De Z4 zet een rijke roadstertraditie voort bij BMW. Eind de jaren tachtig kwam BMW aanzetten met de Z1, een bijzonder opgemerkte roadster, al was het maar omwille van de in de zijflanken wegzakkende portieren. De Z1 knoopte weer aan met het roadsterverleden van blauw-wit: de memorabele 328 en 507. Eind 1991 hadden 8000 exemplaren een koper gevonden. Na het succes van de Z1, bleven de klanten op hun honger zitten, want een opvolger met de roepnaam Z2 kwam er nooit... In 1995 werd de draad weer opgenomen met de in Amerika geproduceerde Z3. In 1998 werd de roadster aangevuld met een Z3 Coupé. De totale productie liep op tot 280.000 stuks. De Z8 verscheen in het millenniumjaar als exclusieve 'super-roadster', met aluminium spaceframe en 400 pk krachtige 5 liter V8. De opvolger van de Z3, de Z4, verscheen op het salon van Parijs in het najaar van 2002. Het ging om een volledig nieuwe wagen, die van bij de start als roadster werd ontwikkeld, daar waar de vorige Z-modellen afgeleid waren van een bestaand BMW-model. De Belgische kopers moesten op hun Z4 wachten tot de lente van 2003.

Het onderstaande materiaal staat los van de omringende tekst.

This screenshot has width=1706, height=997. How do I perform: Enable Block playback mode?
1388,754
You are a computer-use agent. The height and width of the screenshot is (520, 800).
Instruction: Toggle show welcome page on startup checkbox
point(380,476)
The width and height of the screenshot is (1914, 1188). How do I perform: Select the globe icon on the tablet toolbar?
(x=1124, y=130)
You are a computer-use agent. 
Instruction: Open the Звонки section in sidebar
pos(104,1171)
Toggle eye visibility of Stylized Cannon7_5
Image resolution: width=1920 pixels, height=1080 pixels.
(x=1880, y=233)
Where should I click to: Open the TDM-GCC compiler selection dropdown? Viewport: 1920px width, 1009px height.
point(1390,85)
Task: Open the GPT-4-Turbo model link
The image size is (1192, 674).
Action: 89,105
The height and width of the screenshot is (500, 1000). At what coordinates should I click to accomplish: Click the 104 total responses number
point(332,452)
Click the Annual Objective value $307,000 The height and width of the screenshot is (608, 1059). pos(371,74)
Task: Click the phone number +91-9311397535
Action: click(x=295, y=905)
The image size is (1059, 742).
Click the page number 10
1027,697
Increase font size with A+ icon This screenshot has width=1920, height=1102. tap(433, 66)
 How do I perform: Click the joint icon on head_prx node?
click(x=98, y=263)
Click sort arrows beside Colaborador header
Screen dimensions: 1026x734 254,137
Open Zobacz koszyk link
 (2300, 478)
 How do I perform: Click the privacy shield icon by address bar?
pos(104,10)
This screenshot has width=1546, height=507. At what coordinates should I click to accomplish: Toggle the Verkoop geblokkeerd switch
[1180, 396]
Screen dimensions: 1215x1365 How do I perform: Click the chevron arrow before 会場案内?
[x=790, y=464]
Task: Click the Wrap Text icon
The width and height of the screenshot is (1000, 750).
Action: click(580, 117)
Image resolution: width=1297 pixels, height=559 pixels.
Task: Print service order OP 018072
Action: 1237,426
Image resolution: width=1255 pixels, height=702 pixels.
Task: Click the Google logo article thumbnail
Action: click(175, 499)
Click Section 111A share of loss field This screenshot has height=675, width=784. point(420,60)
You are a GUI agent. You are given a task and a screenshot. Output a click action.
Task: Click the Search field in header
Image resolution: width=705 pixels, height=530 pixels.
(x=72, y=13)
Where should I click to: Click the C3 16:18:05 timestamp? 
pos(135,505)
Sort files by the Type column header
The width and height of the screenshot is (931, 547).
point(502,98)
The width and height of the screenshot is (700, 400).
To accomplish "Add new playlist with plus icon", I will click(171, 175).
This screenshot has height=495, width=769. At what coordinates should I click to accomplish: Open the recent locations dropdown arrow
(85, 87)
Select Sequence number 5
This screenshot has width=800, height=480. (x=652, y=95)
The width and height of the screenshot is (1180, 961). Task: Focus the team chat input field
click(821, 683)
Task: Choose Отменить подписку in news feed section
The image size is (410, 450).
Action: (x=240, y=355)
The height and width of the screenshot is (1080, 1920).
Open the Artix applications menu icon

De nieuwste Z4 die sinds de lente van 2009 bij de BMW-concessies in de spots staat, wordt niet langer in het Amerikaanse Spartenburg (Zuid-Carolina) gebouwd, maar wel in het Duitse Regensburg. Dat heeft te maken met het bundelen van competenties, waardoor de X-modellen voortaan in de Amerikaanse productiesite geconcentreerd zitten. In Regensburg lopen ook al de 3-Reeks Cabrio en de 1-Reeks cabrio van de band. Momenteel staat de Z4 in drievoud in de prijslijst: als Z4 sDrive 2.3i (204 pk), Z4 sDrive 30i (258 pk) en Z4 sDrive 35i (306 pk). Wij reden de basismotor, gekoppeld aan de vernieuwde 6-traps 'Sport-Automatic'-schakelmechaniek, goed voor een basisprijs van 36.400 euro + 2.380 euro voor de automaat. De directe concurrentie voor de BMW Z4 sDrive 2.3i komt uit Ingolstadt en Stuttgart. Het betreft de Audi TT Roadster 2.0 T FSI, die wel met softtop voorrijdt. Hij levert ronde 200 pk en kost 35.645 euro, te vermeerderen met 2.370 euro voor de S-tronic. Bij Mercedes-Benz is er de SLK, leverbaar als SLK 200 Kompressor met 1800 motor en 184 pk, maar daarmee iets te 'licht' voor onze testwagen uit München. Kostprijs 40.414 + 2259 euro voor een automatische schakelmechaniek. Daarboven staat de SLK 280 met 3.0 motor en 271 pk, maar die zou tegen de BMW Z4 3.0i moeten aantreden. Verder zoeken levert weinig bruikbaars op. De Mazda MX5 Roadster Coupé volgt hetzelfde constructieprincipe als BMW, maar topt bij 160 pk en 31.900 euro voor de automaat, waardoor hij als concurrent niet in aanmerking komt. Proberen we bij Alfa Romeo, waar de Brera Spider 2.2 met softtop voorrijdt, doch slechts 185 pk onder de kap heeft voor 36.450 euro basisprijs. Bij Nissan lokt de 350 Z Roadster, maar die haalt uit met een zwaar belaste 3.5 V6, goed voor 313 pk. Hij kost slechts 41.900 euro (geen automaat), maar is dus geen rechtstreeks rivaal voor onze BMW. Remember ook nog de Opel GT 2.0T, liefst 264 pk rijk en met 32.799 euro een koopje, maar vreselijk gehandicapt door een totaal ontbreken van enige bagageruimte. Porsche? Dromen van de Boxster 2.9 mag - met zijn ingetoomde 211 pk zit hij helemaal in de buurt van onze BMW Z4 sDrive 2.3i - maar met een basisprijs van 49.126 euro + 3.146 euro voor de PDK-bak is het nog lang doorsparen. Nog ietsje verder verwijderd ligt de Lotus Elise SC met 220 pret-pk's à 50.690 euro.